Considering the Kent School District received the U.S. Department of Education’s Green Ribbon School Award, that shouldn’t be too difficult.

School district officials used Millennium Elementary to show off its sustainability practices, including a commitment to ecological education and green practices. Delegates from the Department of Education, as well as the Washington Office of the Superintendent of Public Education and Environmental Protection Agency, were present for the tour.

The Green Ribbon School Award is given to schools and districts that demonstrate environmental consciousness in its construction and resource use, and transferring those ideas to student health and education.

Inspiring other schools to adopt green policies, said Andrea Falkner with the Department of Education, was the goal of the award and subsequent tours.

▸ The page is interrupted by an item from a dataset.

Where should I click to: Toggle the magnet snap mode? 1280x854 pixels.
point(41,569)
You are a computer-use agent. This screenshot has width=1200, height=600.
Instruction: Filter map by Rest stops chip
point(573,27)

By raising publicity, the Department of Education and Department of Ecology hope to inspire other schools apply for the award.

Falkner, the Green Ribbon program’s director, said that the DOE doesn’t have a lot of money to fund sustainable buildings for schools.

“It’s mostly at the state and local level,” she said. “We have to use our pulpit to raise awareness about outstanding schools.”

She explained that even though there isn’t any grant money awarded for a Green Ribbon, the school or district can use the award and recognition to leverage funds from other grants and organizations.

The crowd – dressed in blazers, blouses and business suits – looked slightly unusual as it made its way through the school’s nature path to the water retention basin. The nature path was installed and improved on by local Eagle Scout projects, and the retention basin holds 1.2 million gallons of water, which it uses to irrigate the school’s lower playing field.

“The trail just kind of provides its own little science lab,” said Principal Carla Janes, who discussed how the nature path and pond enhance learning. While most grades at Millennium don’t have a comprehensive curriculum in ecology and sustainability, the school’s environmental efforts are useful for teaching fifth-graders about environmentalism.

Delegates continued their tour of the facility, listening to talking points from Beth Gilbertson, the district’s Environmental Services Supervisor. She emphasized the number of different ways in which the school operated off the grid, such as exterior brickwork designed to shunt water to reclamation areas or the subterranean geothermal pumps used to heat and cool the building.

Gilbertson stressed that it’s important to incorporate different aspects of the community with a Green Ribbon School, such as Eagle Scout projects that improve ecology at a school or partnering with the city to get elementary school students to plant trees. Sustainability also goes into high school curriculum, by teaching students about how ecology factors into their daily lives and the environment they live in.

This will be the second year the Department of Education has bestowed Green Ribbon Awards since its inception in 2012. To be recognized as a Green Ribbon School, a school must meet three goals to reduce its environmental impact, improve the health of its students and staff and incorporate these practices in its curriculum.

Margo Young, visiting from the Environmental Protection Agency’s branch in Seattle, said the whole school impressed her.

“It’s not every day you see a school with its own water retention basin,” she said.